*Task*. Reproduce the data below, swapping every occurrence of "checkbox" for "check box" and keeping everything else the same.

*Recorded data*.

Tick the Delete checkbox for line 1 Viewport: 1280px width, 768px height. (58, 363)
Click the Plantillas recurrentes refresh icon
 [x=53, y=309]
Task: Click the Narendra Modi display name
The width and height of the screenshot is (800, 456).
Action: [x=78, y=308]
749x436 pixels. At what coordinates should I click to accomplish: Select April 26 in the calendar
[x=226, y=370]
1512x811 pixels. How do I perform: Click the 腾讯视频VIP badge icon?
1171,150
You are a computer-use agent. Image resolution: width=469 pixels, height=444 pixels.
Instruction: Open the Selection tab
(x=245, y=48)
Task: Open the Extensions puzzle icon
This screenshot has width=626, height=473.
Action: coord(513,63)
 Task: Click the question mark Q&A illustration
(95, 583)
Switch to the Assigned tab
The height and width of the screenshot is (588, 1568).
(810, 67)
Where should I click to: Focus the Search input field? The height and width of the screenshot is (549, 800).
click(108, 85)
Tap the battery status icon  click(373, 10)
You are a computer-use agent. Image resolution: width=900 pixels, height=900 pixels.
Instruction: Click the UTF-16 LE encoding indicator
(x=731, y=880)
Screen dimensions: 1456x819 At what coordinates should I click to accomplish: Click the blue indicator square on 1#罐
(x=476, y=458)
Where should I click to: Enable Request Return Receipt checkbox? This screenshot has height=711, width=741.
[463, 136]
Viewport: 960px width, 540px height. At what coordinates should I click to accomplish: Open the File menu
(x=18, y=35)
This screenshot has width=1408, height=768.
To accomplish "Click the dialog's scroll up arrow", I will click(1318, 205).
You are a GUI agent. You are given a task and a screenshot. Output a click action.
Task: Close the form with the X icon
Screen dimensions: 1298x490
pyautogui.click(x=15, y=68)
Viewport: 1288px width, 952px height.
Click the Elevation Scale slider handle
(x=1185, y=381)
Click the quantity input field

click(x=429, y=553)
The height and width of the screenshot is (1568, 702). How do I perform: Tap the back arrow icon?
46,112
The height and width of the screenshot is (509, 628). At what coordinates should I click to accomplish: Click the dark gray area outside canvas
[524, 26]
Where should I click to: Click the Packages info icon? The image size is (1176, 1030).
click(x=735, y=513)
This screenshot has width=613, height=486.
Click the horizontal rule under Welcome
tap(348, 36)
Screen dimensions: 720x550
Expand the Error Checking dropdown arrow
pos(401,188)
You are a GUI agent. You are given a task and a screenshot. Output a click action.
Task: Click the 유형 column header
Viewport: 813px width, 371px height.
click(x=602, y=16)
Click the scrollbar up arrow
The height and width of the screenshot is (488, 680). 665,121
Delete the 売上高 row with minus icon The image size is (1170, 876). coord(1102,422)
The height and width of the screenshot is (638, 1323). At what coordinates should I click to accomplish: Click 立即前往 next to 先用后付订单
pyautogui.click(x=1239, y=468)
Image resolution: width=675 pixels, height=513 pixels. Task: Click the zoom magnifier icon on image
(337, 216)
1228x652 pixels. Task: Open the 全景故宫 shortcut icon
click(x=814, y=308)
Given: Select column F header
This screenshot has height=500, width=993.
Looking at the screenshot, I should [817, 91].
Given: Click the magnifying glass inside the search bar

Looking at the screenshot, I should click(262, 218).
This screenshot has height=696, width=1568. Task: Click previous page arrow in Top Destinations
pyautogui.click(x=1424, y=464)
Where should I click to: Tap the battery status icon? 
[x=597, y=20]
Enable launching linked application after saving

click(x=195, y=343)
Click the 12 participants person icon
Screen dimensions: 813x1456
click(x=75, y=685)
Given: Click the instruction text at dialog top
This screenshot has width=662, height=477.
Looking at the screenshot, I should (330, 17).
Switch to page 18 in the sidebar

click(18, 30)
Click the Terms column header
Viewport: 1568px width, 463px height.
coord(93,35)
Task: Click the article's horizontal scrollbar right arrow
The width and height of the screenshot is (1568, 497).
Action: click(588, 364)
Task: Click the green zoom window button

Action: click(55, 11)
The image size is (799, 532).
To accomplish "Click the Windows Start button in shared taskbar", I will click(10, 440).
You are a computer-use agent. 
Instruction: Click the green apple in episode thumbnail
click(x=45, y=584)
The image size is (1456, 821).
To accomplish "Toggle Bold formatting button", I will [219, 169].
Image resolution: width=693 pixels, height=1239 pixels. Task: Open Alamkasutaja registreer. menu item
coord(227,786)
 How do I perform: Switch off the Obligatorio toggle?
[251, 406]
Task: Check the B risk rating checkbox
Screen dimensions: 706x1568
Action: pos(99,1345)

*Result of the task*.
Tick the Delete check box for line 1 Viewport: 1280px width, 768px height. (58, 363)
Click the Plantillas recurrentes refresh icon
 [x=53, y=309]
Task: Click the Narendra Modi display name
The width and height of the screenshot is (800, 456).
Action: [x=78, y=308]
749x436 pixels. At what coordinates should I click to accomplish: Select April 26 in the calendar
[x=226, y=370]
1512x811 pixels. How do I perform: Click the 腾讯视频VIP badge icon?
1171,150
You are a computer-use agent. Image resolution: width=469 pixels, height=444 pixels.
Instruction: Open the Selection tab
(x=245, y=48)
Task: Open the Extensions puzzle icon
This screenshot has width=626, height=473.
Action: coord(513,63)
 Task: Click the question mark Q&A illustration
(95, 583)
Switch to the Assigned tab
The height and width of the screenshot is (588, 1568).
(810, 67)
Where should I click to: Focus the Search input field? The height and width of the screenshot is (549, 800).
click(108, 85)
Tap the battery status icon  click(373, 10)
You are a computer-use agent. Image resolution: width=900 pixels, height=900 pixels.
Instruction: Click the UTF-16 LE encoding indicator
(x=731, y=880)
Screen dimensions: 1456x819 At what coordinates should I click to accomplish: Click the blue indicator square on 1#罐
(x=476, y=458)
Where should I click to: Enable Request Return Receipt check box? This screenshot has height=711, width=741.
[463, 136]
Viewport: 960px width, 540px height. At what coordinates should I click to accomplish: Open the File menu
(x=18, y=35)
This screenshot has width=1408, height=768.
To accomplish "Click the dialog's scroll up arrow", I will click(1318, 205).
You are a GUI agent. You are given a task and a screenshot. Output a click action.
Task: Close the form with the X icon
Screen dimensions: 1298x490
pyautogui.click(x=15, y=68)
Viewport: 1288px width, 952px height.
Click the Elevation Scale slider handle
(x=1185, y=381)
Click the quantity input field

click(x=429, y=553)
The height and width of the screenshot is (1568, 702). How do I perform: Tap the back arrow icon?
46,112
The height and width of the screenshot is (509, 628). At what coordinates should I click to accomplish: Click the dark gray area outside canvas
[524, 26]
Where should I click to: Click the Packages info icon? The image size is (1176, 1030).
click(x=735, y=513)
This screenshot has width=613, height=486.
Click the horizontal rule under Welcome
tap(348, 36)
Screen dimensions: 720x550
Expand the Error Checking dropdown arrow
pos(401,188)
You are a GUI agent. You are given a task and a screenshot. Output a click action.
Task: Click the 유형 column header
Viewport: 813px width, 371px height.
click(x=602, y=16)
Click the scrollbar up arrow
The height and width of the screenshot is (488, 680). 665,121
Delete the 売上高 row with minus icon The image size is (1170, 876). coord(1102,422)
The height and width of the screenshot is (638, 1323). At what coordinates should I click to accomplish: Click 立即前往 next to 先用后付订单
pyautogui.click(x=1239, y=468)
Image resolution: width=675 pixels, height=513 pixels. Task: Click the zoom magnifier icon on image
(337, 216)
1228x652 pixels. Task: Open the 全景故宫 shortcut icon
click(x=814, y=308)
Given: Select column F header
This screenshot has height=500, width=993.
Looking at the screenshot, I should [817, 91].
Given: Click the magnifying glass inside the search bar

Looking at the screenshot, I should click(262, 218).
This screenshot has height=696, width=1568. Task: Click previous page arrow in Top Destinations
pyautogui.click(x=1424, y=464)
Where should I click to: Tap the battery status icon? 
[x=597, y=20]
Enable launching linked application after saving

click(x=195, y=343)
Click the 12 participants person icon
Screen dimensions: 813x1456
click(x=75, y=685)
Given: Click the instruction text at dialog top
This screenshot has width=662, height=477.
Looking at the screenshot, I should (330, 17).
Switch to page 18 in the sidebar

click(18, 30)
Click the Terms column header
Viewport: 1568px width, 463px height.
coord(93,35)
Task: Click the article's horizontal scrollbar right arrow
The width and height of the screenshot is (1568, 497).
Action: click(588, 364)
Task: Click the green zoom window button

Action: click(55, 11)
The image size is (799, 532).
To accomplish "Click the Windows Start button in shared taskbar", I will click(10, 440).
You are a computer-use agent. 
Instruction: Click the green apple in episode thumbnail
click(x=45, y=584)
The image size is (1456, 821).
To accomplish "Toggle Bold formatting button", I will [219, 169].
Image resolution: width=693 pixels, height=1239 pixels. Task: Open Alamkasutaja registreer. menu item
coord(227,786)
 How do I perform: Switch off the Obligatorio toggle?
[251, 406]
Task: Check the B risk rating check box
Screen dimensions: 706x1568
Action: pos(99,1345)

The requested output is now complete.